A slew of amendments to the 102-year-old constitution would allow the principal to take disciplinary action against students or staff irrespective of the governing body’s opinion, triggering a barrage of condemnation from teachers and former students, who accused Thampu of assuming dictatorial powers.
The governing body -- which controlled the institution -- will be rendered toothless as the college’s supreme council – that is dominated by members of the Church of North India and has no teacher representation – will have the final say in matters of student admissions and faculty appointment.
The proposed amendments also reduce the representation of teachers to two from the already existing four.
“At a meeting of the governing body convened at 10 am on Monday, the 30th of November, 2015 in the staff room of the college, the proposed amendments to the constitution of the college were considered in elaborate detail from every possible angle of consideration. The longest-ever meeting of the governing body lasted nearly eight hours,” Thampu said in a Facebook post. He is due to retire in February.
Thampu added the governing body also considered a variety of regulatory and empowering provisions and frameworks but it wasn’t clear if all of the proposed amendments were approved.
“The governing body found several of their observations valuable and the final outcome is richer on that count.
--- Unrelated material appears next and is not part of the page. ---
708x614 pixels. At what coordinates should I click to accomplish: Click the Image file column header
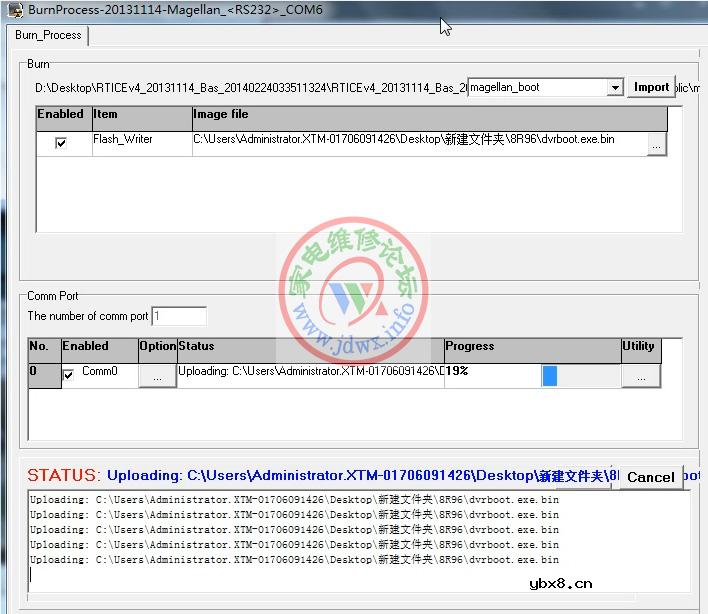[x=428, y=115]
The GB expresses its gratitude to the teachers concerned for taking this trouble,” the principal said in the post.
“The second special session of the governing body will be held three months from now,” he added.
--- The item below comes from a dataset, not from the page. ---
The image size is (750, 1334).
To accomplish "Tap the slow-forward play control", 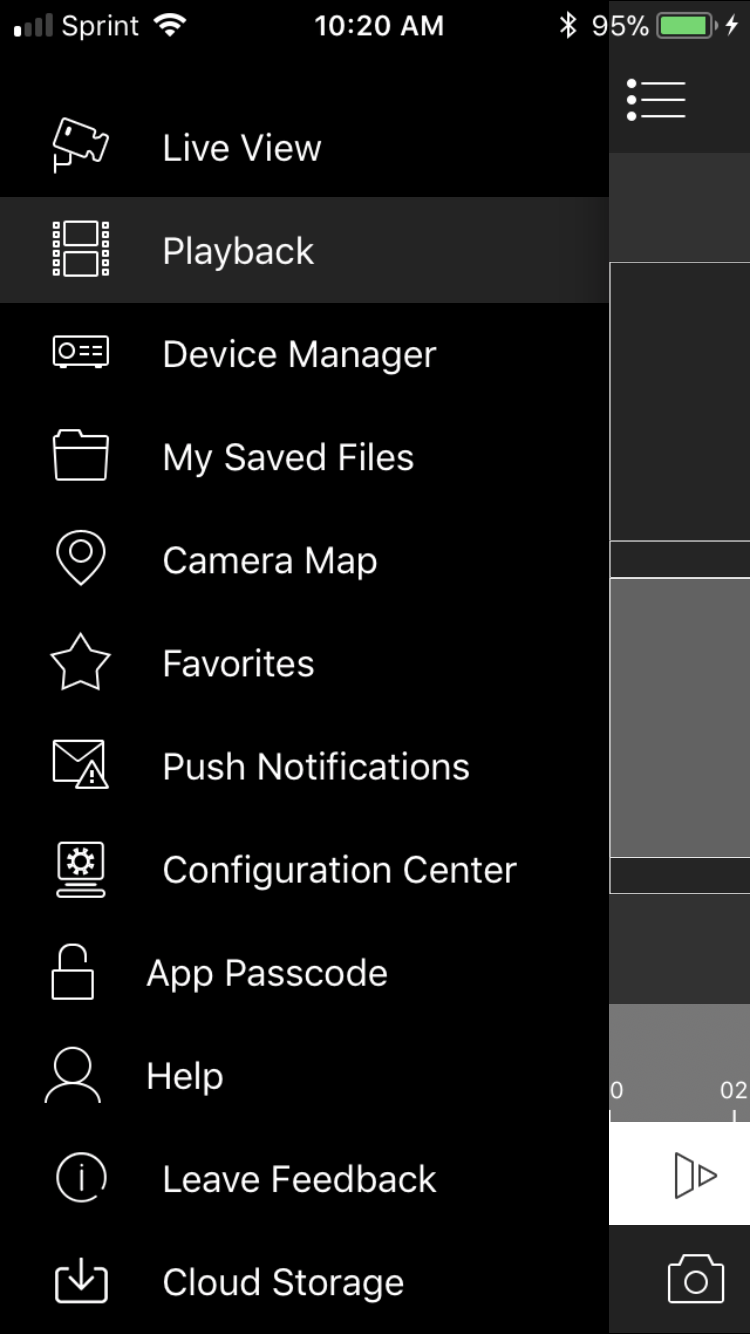I will (x=696, y=1174).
As per the constitution, any amendment can be approved by conducting two meetings of GB within a period of three months.
This is the first amendment to the constitution of the college in nearly four decades and has surprised many DU officials, who said the college may lose its affiliation.
Set up in 1881, St Stephen’s is ranked among India’s best institutions but has been embroiled in an avalanche of controversies in recent months, many of which have been centred around Thampu, sparking calls from alumni and teachers for his resignation.
The principal has been at the centre of a storm since a student dragged him to court in April after being suspended for publishing an interview. The case triggered charges that Thampu was trying to muzzle freedom of expression in the college that has historically been known for a culture of debate and dissent.
In June, an FIR by a former PhD student at the college revealed a sordid case of sexual harassment by a member of the faculty that Thampu allegedly tried to hush up by intimidating the woman, igniting a torrent of criticism against him amid mounting calls for his dismissal.
The Supreme Court rapped the college authorities in July for what it called an unfair internal inquiry against a professor for allegedly making “defamatory remarks” against Thampu. The remarks were in connection with his handling of a 2010 sexual harassment complaint against the college librarian.